Copilot accesses SharePoint keyword search via the Graph API.  Graph does not implement all the features of SharePoint search, and Copilot does not implement all the features of Graph.  Notably absent are a lot of metadata usage, including site-level search schemas, many types of scopes, folder-level filtering, site-level aggregation, and custom ranking.  That means that Copilot is not good at scoping or finding things using metadata, particularly custom metadata.  It is good at finding things in unexpected places where you might not have thought to look.

Customizing the SharePoint Search Engine

Two components of search can be customized:  indexing and retrieval. 

Indexing in the SharePoint Search Engine

Indexing rules determine what content is indexed and how it is processed. These rules allow administrators to include or exclude specific paths, file types, or content sources, as well as metadata or managed properties.

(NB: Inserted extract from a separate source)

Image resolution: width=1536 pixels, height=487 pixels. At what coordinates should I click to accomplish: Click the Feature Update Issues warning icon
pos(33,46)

By fine-tuning indexing rules, organizations can:

• Prevent irrelevant or low-value content from polluting search results

• Affect the ranking of results

• Allow refiners and verticals to be used

• Allow various types of customizations of the search retrieval.

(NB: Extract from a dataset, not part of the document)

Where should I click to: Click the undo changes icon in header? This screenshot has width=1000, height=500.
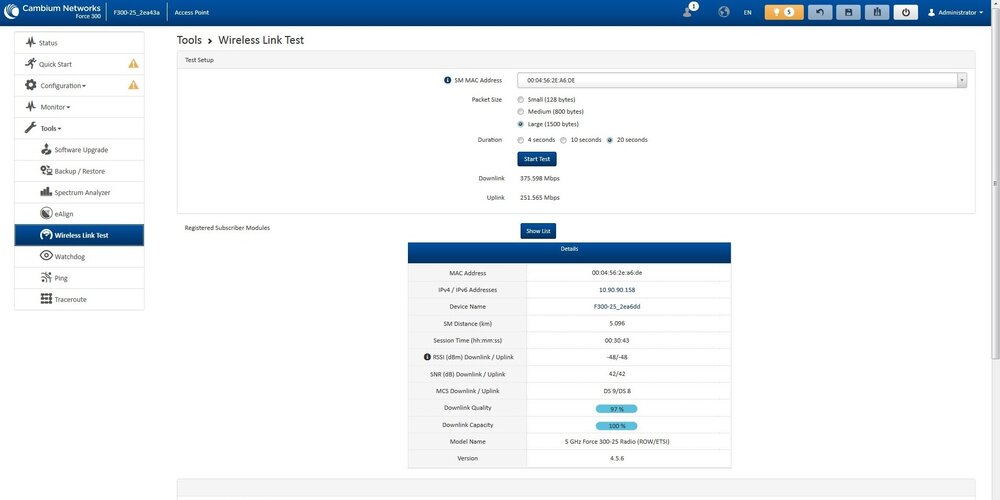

Although designed for classic search, most of these configuration options are respected by Modern search and by Copilot.

Modern search and Copilot don’t allow much customization of their own, but since they use the Graph schema and not the Search schema, it is possible to indirectly affect the metadata that is available for use by Copilot, by adding to the Graph schema. Unfortunately, that can only be done programmatically.

PnP Modern Search

The best way to customize search querying and results is PnP Modern Search, a free community-supported app that allows you to use extensive customization capabilities in the search APIs, both SharePoint Classic search and Modern search.

This customization allows you to either improve general search or to create task-based search.  For example, you want a page that lets you search for HR policies?  A specific customized search will look in the relevant sites for the documents that have the right content types.  Want a specific custom display template, for example specific information cards for clients, that contain the information that you need at a glance?  PnP Modern Search can do all of that customization.

This is where PointFire Search Summarizer comes in.  It’s an extension to PnP Modern Search that adds AI to the query, transforming it into the query that retrieves what you meant not what you said, and that uses AI to display the results with a summary of why that document is relevant.  Unlike Copilot Search, with its trust-me black-box search that finds a limited number of results, this is full keyword-driven search, but with sophisticated search queries and time-saving explanations of why a document is relevant.

Conclusion

In short, SharePoint search has evolved from a basic keyword engine to a complex, multi-layered system. Modern Search and Copilot add personalization and AI capabilities, but they come with limitations—especially around scoping, metadata, and transparency. Organizations that rely on SharePoint for critical information often find that even with these enhancements, finding the right content quickly can still be a challenge.

That’s where PnP Modern Search—and extensions like PointFire Search Summarizer—make a real difference. By combining advanced query customization with AI-driven summaries, it bridges the gap between traditional keyword search and intelligent understanding of your content, helping you find the documents you need, exactly when you need them.